Critical infrastructure protectionCalifornia’s flood-protection system crumbling

Published 4 January 2012

California has a patchwork of aging flood-protection system; it was built over the last 150 years by individuals, localities, and the state government; experts say this system, now protecting an estimated $69 billion in assets, is woefully inadequate

One of a multitude of patchwork California levees // Source: nola.com

Over the past 150 years, localities, farmers, and the California state government have built 14,000 levees and other infrastructure systems to protect Californians and their property from floods.

This system now protects an estimated $69 billion of assets, including the state’s water-supply system, freeways, agricultural land, wetlands, riparian habitat, and much more.

Trouble is, this system is no longer adequate to the task. Some 300 miles of aging urban levees no longer meet modern design specifications, and about 60 percent of the 1,230 miles of non-urban levees are so old that in the event of a flood they will more likely allow under- and through-seepage than stop the onrushing water.

In addition, about half of the state’s 1,016 miles of channels are structurally inadequate to cope with flooding. The Wall Street Journal reports that in 2006, voters approved a $5 billion in bond funds for flood protection projects across the state. The same year, Governor Arnold Schwarzenegger declared that the state’s levees in a state of emergency, and ordered repairs to the thirty-three most deficient levees at a cost of $175 million.

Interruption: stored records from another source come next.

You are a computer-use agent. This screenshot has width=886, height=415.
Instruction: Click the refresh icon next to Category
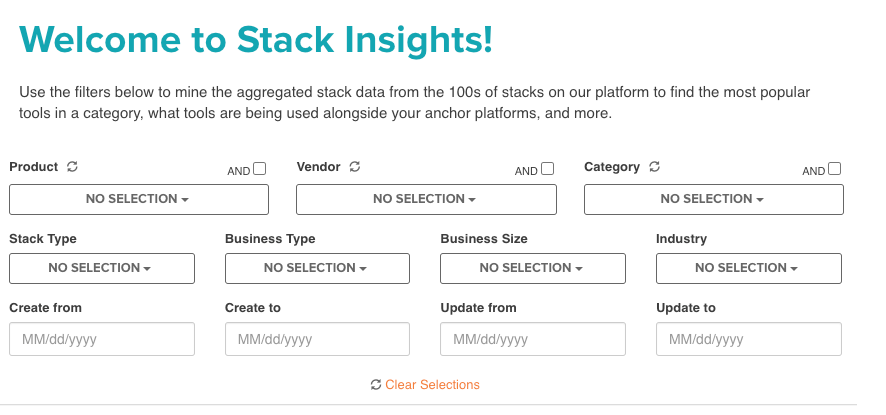point(654,167)
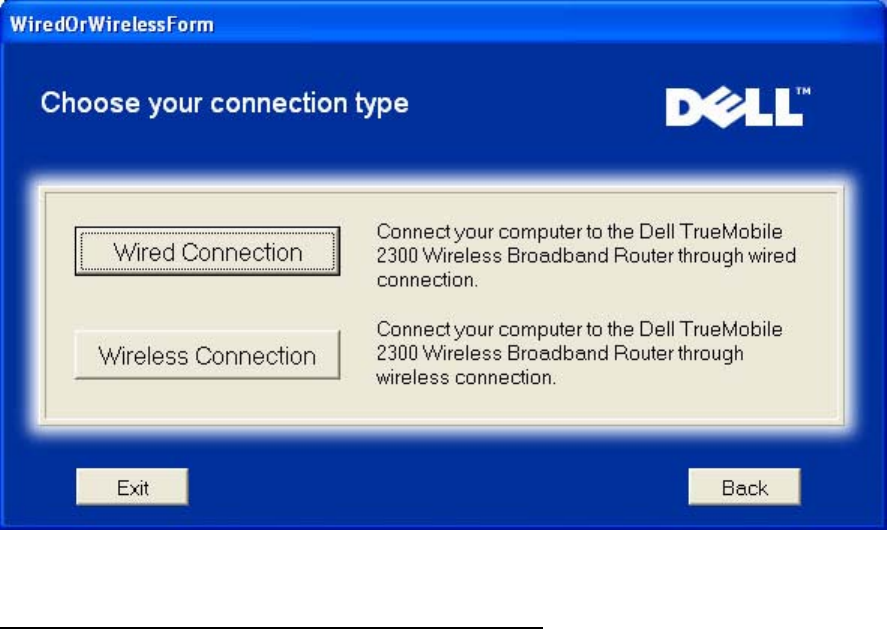Click the Dell logo
The width and height of the screenshot is (887, 629).
tap(733, 106)
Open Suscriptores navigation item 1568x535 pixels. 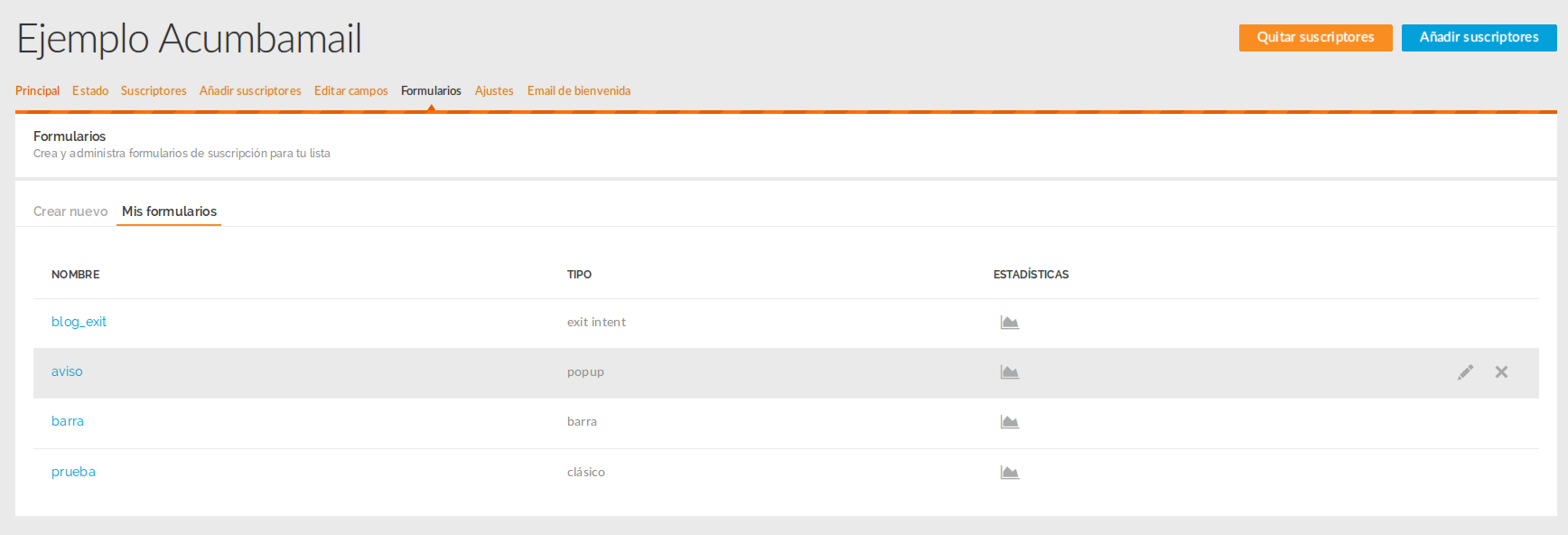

State legislators also mandated that the state develop a plan, in the $14-$17 billion range, including the $5 billion in bonds, to repair and improve flood infrastructure. The money can be spent over the next 20-25 years.

State officials said that so far, they have spent some $5 billion of the money on more than 200 projects, including flood exercises, repairing 120 levees, removing more than three million cubic yards of sediments, and more.

The [current flood] system is based on antiquated technologies, so you have to upgrade it and keep in mind changing societal demands,” Jeffrey Mount, professor and founding director of Center for Watershed Sciences at UC Davis, told the Wall Street Journal. “Modern flood control is wickedly complicated, because it has to take into account a lot of factors.”